= What the task requires =
For this exercise, repeat the listing below from its first line through the line containing "The height and width of the screenshot is (662, 1134).", exactly as written.

***

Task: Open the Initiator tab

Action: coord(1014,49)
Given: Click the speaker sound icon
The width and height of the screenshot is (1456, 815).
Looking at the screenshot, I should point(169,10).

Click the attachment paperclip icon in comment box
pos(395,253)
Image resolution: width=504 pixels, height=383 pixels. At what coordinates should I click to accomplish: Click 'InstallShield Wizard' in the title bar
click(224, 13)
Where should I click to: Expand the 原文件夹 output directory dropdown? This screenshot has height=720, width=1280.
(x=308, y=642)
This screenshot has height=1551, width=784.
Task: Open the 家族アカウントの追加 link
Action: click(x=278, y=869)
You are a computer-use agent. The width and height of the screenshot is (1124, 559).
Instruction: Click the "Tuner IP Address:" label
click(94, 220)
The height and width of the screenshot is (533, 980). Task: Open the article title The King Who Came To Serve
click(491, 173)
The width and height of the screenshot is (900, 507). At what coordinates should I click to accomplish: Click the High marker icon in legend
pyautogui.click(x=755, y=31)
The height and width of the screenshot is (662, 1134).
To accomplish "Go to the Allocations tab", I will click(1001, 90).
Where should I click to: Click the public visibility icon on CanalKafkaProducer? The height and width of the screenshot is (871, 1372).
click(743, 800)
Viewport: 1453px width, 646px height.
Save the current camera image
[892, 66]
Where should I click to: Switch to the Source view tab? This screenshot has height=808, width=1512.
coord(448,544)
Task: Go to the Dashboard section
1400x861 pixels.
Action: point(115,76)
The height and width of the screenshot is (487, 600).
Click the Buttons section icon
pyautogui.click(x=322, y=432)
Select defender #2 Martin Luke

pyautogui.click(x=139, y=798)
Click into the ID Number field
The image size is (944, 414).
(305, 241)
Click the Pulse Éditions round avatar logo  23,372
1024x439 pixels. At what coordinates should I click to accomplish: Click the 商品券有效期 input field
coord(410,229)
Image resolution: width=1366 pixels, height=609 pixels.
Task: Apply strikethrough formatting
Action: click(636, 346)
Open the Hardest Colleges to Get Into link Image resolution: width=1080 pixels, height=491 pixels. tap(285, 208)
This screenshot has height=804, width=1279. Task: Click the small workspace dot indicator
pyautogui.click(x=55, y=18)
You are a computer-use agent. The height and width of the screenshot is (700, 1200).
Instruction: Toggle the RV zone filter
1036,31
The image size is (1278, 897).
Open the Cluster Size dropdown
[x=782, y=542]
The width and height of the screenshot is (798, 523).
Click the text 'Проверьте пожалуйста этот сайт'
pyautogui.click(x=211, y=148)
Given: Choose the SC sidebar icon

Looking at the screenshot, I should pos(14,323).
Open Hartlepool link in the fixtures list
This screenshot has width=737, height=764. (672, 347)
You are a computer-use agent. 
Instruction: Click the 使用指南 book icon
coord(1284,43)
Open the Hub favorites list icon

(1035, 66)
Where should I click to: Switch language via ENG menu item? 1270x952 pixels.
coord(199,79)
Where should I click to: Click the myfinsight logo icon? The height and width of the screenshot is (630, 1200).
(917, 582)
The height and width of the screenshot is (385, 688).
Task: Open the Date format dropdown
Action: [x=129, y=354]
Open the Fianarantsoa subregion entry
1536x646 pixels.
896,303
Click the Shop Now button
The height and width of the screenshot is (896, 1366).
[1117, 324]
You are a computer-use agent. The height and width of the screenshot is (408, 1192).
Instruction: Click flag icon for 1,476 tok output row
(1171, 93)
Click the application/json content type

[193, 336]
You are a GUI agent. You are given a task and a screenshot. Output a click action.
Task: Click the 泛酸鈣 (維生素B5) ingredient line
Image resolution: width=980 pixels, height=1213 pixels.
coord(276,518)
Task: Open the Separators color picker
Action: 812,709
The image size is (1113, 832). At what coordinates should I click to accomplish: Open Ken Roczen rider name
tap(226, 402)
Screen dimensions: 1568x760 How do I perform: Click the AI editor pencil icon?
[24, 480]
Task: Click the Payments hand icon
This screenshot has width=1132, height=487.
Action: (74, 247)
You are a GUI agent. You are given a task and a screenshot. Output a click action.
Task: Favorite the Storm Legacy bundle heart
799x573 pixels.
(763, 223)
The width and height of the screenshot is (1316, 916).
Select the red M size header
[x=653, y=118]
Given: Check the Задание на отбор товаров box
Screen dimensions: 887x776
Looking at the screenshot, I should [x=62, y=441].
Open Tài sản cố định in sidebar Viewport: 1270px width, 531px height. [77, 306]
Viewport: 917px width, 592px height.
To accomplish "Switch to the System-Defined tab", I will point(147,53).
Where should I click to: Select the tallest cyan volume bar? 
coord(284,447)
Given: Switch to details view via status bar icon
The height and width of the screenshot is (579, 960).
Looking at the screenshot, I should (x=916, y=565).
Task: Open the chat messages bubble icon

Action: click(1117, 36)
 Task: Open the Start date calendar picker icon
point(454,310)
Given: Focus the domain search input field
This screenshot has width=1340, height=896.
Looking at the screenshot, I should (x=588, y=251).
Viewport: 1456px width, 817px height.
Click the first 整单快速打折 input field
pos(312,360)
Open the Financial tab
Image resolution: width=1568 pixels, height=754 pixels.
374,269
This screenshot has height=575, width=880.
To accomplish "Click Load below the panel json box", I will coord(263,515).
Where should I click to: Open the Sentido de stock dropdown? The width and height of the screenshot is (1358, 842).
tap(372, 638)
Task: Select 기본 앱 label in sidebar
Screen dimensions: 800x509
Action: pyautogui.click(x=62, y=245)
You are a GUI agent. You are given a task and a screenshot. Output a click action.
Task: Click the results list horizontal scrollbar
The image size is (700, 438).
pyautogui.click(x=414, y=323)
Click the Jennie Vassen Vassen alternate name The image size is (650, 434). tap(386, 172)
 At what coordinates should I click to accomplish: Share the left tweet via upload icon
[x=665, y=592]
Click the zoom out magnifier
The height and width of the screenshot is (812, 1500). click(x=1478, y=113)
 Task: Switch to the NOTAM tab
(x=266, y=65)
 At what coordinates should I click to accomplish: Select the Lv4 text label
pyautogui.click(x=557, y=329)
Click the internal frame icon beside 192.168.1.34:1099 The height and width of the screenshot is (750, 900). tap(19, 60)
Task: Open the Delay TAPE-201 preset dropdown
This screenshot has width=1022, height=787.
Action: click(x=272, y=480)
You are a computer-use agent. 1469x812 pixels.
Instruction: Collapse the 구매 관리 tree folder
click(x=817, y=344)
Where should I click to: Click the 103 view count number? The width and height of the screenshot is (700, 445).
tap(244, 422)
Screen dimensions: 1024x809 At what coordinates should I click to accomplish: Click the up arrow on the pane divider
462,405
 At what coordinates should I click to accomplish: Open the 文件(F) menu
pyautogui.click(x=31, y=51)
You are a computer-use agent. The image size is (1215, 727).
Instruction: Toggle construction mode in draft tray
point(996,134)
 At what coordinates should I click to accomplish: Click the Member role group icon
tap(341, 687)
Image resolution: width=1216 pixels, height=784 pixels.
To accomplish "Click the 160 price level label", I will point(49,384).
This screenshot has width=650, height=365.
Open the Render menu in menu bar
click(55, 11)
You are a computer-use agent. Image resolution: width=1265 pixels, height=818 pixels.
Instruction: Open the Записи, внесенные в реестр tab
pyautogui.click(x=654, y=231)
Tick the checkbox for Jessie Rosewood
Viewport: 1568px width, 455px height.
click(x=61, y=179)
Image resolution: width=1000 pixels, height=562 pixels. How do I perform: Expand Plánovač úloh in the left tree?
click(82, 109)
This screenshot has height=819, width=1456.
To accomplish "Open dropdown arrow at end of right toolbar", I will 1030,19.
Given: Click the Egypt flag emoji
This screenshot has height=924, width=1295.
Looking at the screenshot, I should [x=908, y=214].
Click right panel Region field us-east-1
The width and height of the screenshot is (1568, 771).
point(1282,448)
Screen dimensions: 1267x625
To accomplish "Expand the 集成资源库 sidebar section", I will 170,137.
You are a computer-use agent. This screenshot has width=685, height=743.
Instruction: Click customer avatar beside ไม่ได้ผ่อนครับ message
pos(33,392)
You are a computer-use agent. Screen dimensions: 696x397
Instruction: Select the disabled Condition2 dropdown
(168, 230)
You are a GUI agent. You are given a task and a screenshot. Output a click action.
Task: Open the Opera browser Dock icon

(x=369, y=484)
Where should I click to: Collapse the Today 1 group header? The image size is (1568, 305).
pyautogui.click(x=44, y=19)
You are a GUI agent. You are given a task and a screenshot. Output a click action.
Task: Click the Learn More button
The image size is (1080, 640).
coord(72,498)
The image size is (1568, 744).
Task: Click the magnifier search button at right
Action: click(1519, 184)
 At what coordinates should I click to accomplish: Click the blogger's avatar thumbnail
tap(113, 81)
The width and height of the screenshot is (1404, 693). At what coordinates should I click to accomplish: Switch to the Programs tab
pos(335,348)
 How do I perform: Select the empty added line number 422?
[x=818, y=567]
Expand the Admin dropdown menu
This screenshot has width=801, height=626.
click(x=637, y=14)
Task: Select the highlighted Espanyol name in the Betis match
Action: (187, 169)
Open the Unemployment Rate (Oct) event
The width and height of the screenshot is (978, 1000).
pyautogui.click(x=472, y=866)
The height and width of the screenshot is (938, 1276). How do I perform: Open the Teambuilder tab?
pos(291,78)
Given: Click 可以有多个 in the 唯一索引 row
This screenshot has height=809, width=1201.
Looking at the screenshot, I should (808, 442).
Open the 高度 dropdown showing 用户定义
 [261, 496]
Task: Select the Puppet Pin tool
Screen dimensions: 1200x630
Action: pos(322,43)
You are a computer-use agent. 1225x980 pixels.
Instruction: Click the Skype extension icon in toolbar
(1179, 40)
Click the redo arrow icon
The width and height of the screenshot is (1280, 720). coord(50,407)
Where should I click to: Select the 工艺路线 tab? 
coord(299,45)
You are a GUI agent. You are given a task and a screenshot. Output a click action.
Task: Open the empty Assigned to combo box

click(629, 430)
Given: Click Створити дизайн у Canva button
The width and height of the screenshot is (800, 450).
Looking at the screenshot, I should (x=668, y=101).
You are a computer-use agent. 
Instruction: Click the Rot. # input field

***

= Solution to the exercise =
Task: Open the Initiator tab

Action: coord(1014,49)
Given: Click the speaker sound icon
The width and height of the screenshot is (1456, 815).
Looking at the screenshot, I should point(169,10).

Click the attachment paperclip icon in comment box
pos(395,253)
Image resolution: width=504 pixels, height=383 pixels. At what coordinates should I click to accomplish: Click 'InstallShield Wizard' in the title bar
click(224, 13)
Where should I click to: Expand the 原文件夹 output directory dropdown? This screenshot has height=720, width=1280.
(x=308, y=642)
This screenshot has height=1551, width=784.
Task: Open the 家族アカウントの追加 link
Action: click(x=278, y=869)
You are a computer-use agent. The width and height of the screenshot is (1124, 559).
Instruction: Click the "Tuner IP Address:" label
click(94, 220)
The height and width of the screenshot is (533, 980). Task: Open the article title The King Who Came To Serve
click(491, 173)
The width and height of the screenshot is (900, 507). At what coordinates should I click to accomplish: Click the High marker icon in legend
pyautogui.click(x=755, y=31)
The height and width of the screenshot is (662, 1134).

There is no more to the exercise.